Task directions ▸
Restate the listing exactly.

○ ○ ○ ○ ○ ○ ○

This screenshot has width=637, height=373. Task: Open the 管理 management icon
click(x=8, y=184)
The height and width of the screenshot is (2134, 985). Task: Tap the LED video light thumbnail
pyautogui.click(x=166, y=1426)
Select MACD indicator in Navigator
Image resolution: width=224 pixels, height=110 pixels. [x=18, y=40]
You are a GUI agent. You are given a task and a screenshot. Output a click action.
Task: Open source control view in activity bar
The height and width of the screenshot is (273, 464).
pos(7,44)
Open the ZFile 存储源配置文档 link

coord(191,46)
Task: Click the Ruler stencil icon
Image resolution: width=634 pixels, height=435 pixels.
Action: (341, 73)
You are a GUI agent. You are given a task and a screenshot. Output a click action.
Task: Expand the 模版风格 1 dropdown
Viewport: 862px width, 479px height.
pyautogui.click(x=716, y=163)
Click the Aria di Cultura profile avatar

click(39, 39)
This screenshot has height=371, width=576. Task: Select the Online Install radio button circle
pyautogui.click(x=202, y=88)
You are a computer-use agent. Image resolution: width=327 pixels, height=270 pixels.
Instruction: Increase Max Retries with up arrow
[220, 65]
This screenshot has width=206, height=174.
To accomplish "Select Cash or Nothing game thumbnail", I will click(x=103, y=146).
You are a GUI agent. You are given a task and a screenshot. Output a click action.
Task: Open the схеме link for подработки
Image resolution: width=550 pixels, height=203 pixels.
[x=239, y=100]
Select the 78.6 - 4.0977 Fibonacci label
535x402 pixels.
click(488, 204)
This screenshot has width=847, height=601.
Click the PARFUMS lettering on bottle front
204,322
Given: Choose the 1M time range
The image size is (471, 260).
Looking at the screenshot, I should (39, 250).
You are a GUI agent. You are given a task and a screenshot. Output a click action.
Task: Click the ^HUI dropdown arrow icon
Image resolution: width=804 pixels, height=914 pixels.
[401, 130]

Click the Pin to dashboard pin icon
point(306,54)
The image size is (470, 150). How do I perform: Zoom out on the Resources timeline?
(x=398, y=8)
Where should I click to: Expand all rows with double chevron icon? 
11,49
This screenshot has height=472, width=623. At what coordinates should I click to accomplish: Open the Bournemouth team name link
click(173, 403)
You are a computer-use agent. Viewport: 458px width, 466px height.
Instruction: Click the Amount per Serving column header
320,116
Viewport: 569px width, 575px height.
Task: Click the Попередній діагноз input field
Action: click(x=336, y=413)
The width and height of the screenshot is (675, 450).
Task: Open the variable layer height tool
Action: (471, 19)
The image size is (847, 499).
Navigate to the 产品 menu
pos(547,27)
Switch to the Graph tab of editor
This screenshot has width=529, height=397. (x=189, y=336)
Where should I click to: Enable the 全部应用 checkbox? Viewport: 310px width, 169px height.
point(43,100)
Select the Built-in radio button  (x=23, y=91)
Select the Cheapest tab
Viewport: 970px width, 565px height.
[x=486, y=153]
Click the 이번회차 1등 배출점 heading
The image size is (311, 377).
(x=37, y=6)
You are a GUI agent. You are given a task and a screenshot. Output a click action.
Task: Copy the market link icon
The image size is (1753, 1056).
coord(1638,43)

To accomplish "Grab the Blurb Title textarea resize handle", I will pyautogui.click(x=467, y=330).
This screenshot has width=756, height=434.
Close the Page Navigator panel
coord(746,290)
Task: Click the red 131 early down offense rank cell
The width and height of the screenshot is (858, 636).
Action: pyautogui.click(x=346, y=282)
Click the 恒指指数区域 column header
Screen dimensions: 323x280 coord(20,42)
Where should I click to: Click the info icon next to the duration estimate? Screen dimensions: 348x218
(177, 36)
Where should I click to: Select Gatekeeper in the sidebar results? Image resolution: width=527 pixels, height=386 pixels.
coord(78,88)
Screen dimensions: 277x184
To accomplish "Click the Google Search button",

○ ○ ○ ○ ○ ○ ○

Solution to the problem ▸
This screenshot has width=637, height=373. Task: Open the 管理 management icon
click(x=8, y=184)
The height and width of the screenshot is (2134, 985). Task: Tap the LED video light thumbnail
pyautogui.click(x=166, y=1426)
Select MACD indicator in Navigator
Image resolution: width=224 pixels, height=110 pixels. [x=18, y=40]
You are a GUI agent. You are given a task and a screenshot. Output a click action.
Task: Open source control view in activity bar
The height and width of the screenshot is (273, 464).
pos(7,44)
Open the ZFile 存储源配置文档 link

coord(191,46)
Task: Click the Ruler stencil icon
Image resolution: width=634 pixels, height=435 pixels.
Action: (341, 73)
You are a GUI agent. You are given a task and a screenshot. Output a click action.
Task: Expand the 模版风格 1 dropdown
Viewport: 862px width, 479px height.
pyautogui.click(x=716, y=163)
Click the Aria di Cultura profile avatar

click(39, 39)
This screenshot has height=371, width=576. Task: Select the Online Install radio button circle
pyautogui.click(x=202, y=88)
You are a computer-use agent. Image resolution: width=327 pixels, height=270 pixels.
Instruction: Increase Max Retries with up arrow
[220, 65]
This screenshot has width=206, height=174.
To accomplish "Select Cash or Nothing game thumbnail", I will click(x=103, y=146).
You are a GUI agent. You are given a task and a screenshot. Output a click action.
Task: Open the схеме link for подработки
Image resolution: width=550 pixels, height=203 pixels.
[x=239, y=100]
Select the 78.6 - 4.0977 Fibonacci label
535x402 pixels.
click(488, 204)
This screenshot has width=847, height=601.
Click the PARFUMS lettering on bottle front
204,322
Given: Choose the 1M time range
The image size is (471, 260).
Looking at the screenshot, I should (39, 250).
You are a GUI agent. You are given a task and a screenshot. Output a click action.
Task: Click the ^HUI dropdown arrow icon
Image resolution: width=804 pixels, height=914 pixels.
[401, 130]

Click the Pin to dashboard pin icon
point(306,54)
The image size is (470, 150). How do I perform: Zoom out on the Resources timeline?
(x=398, y=8)
Where should I click to: Expand all rows with double chevron icon? 
11,49
This screenshot has height=472, width=623. At what coordinates should I click to accomplish: Open the Bournemouth team name link
click(173, 403)
You are a computer-use agent. Viewport: 458px width, 466px height.
Instruction: Click the Amount per Serving column header
320,116
Viewport: 569px width, 575px height.
Task: Click the Попередній діагноз input field
Action: click(x=336, y=413)
The width and height of the screenshot is (675, 450).
Task: Open the variable layer height tool
Action: (471, 19)
The image size is (847, 499).
Navigate to the 产品 menu
pos(547,27)
Switch to the Graph tab of editor
This screenshot has width=529, height=397. (x=189, y=336)
Where should I click to: Enable the 全部应用 checkbox? Viewport: 310px width, 169px height.
point(43,100)
Select the Built-in radio button  (x=23, y=91)
Select the Cheapest tab
Viewport: 970px width, 565px height.
[x=486, y=153]
Click the 이번회차 1등 배출점 heading
The image size is (311, 377).
(x=37, y=6)
You are a GUI agent. You are given a task and a screenshot. Output a click action.
Task: Copy the market link icon
The image size is (1753, 1056).
coord(1638,43)

To accomplish "Grab the Blurb Title textarea resize handle", I will pyautogui.click(x=467, y=330).
This screenshot has width=756, height=434.
Close the Page Navigator panel
coord(746,290)
Task: Click the red 131 early down offense rank cell
The width and height of the screenshot is (858, 636).
Action: pyautogui.click(x=346, y=282)
Click the 恒指指数区域 column header
Screen dimensions: 323x280 coord(20,42)
Where should I click to: Click the info icon next to the duration estimate? Screen dimensions: 348x218
(177, 36)
Where should I click to: Select Gatekeeper in the sidebar results? Image resolution: width=527 pixels, height=386 pixels.
coord(78,88)
Screen dimensions: 277x184
To accomplish "Click the Google Search button",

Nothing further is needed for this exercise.